▶ DATA TO USE:

___

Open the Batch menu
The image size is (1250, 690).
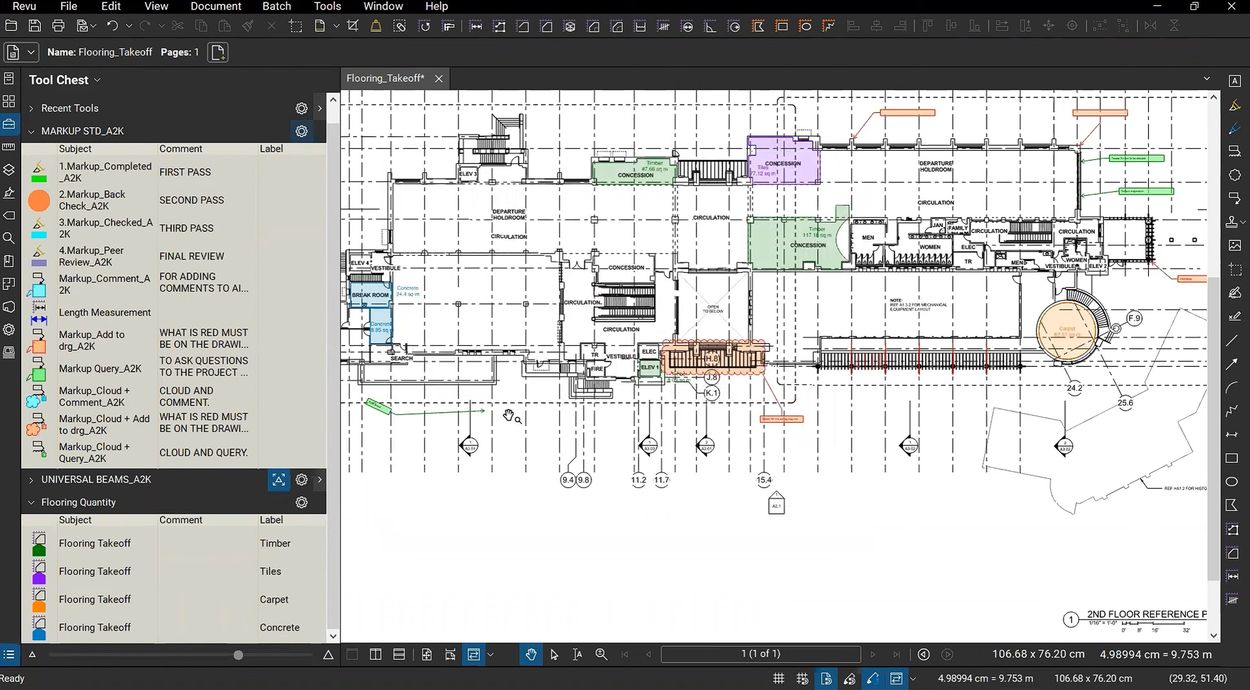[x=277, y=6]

___

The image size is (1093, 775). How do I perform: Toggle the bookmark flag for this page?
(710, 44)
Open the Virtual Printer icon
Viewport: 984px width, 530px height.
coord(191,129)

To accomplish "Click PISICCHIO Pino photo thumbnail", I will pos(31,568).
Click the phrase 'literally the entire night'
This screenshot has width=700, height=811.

___

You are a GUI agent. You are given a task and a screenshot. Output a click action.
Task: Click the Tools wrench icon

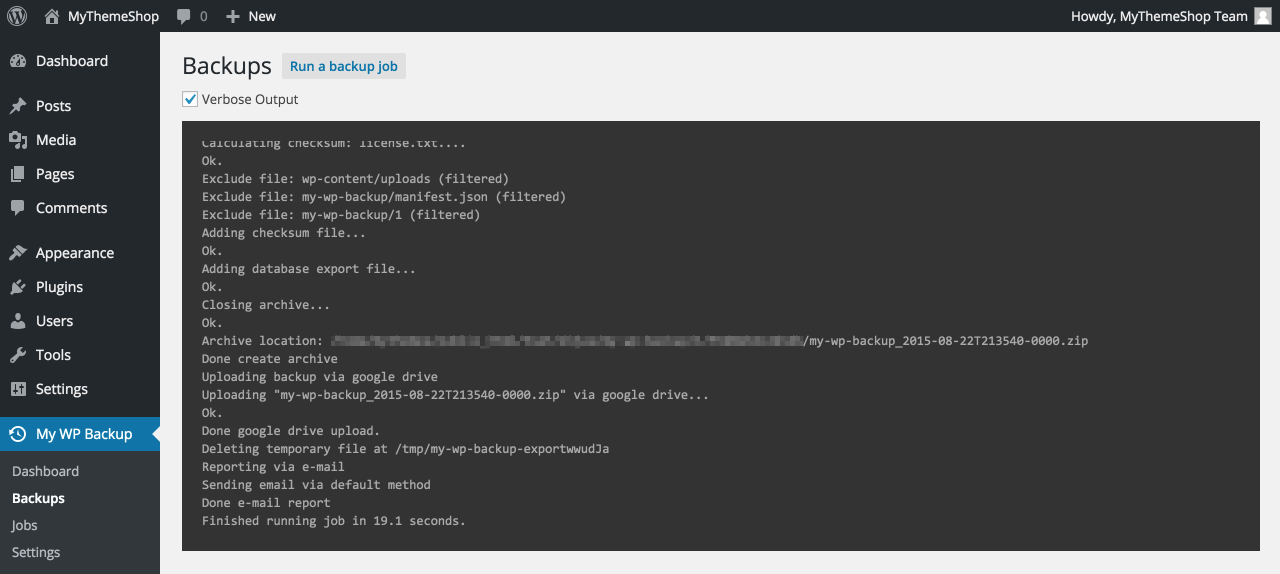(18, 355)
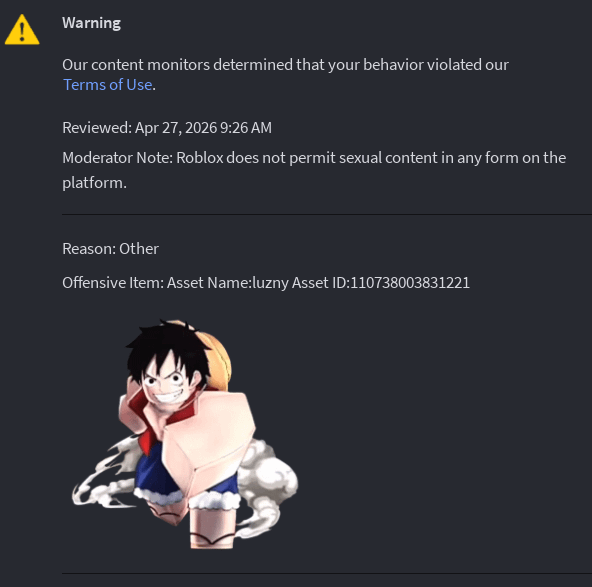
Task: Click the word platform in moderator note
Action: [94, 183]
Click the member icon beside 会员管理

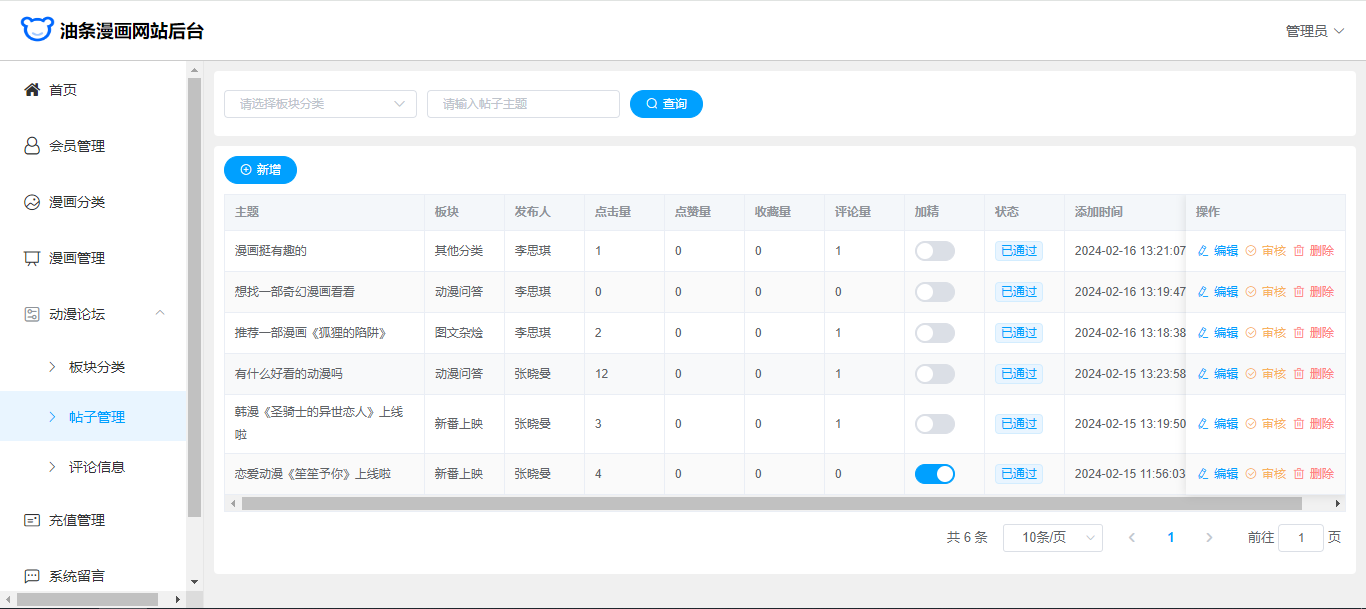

___

▶ EXERCISE PROMPT: Only the lines holding the word "screenshot" belong in the answer; copy them from the listing above.

▶ EXERCISE SOLUTION:
This screenshot has width=700, height=811.
You are a GUI agent. You are given a task and a screenshot. Output a click action.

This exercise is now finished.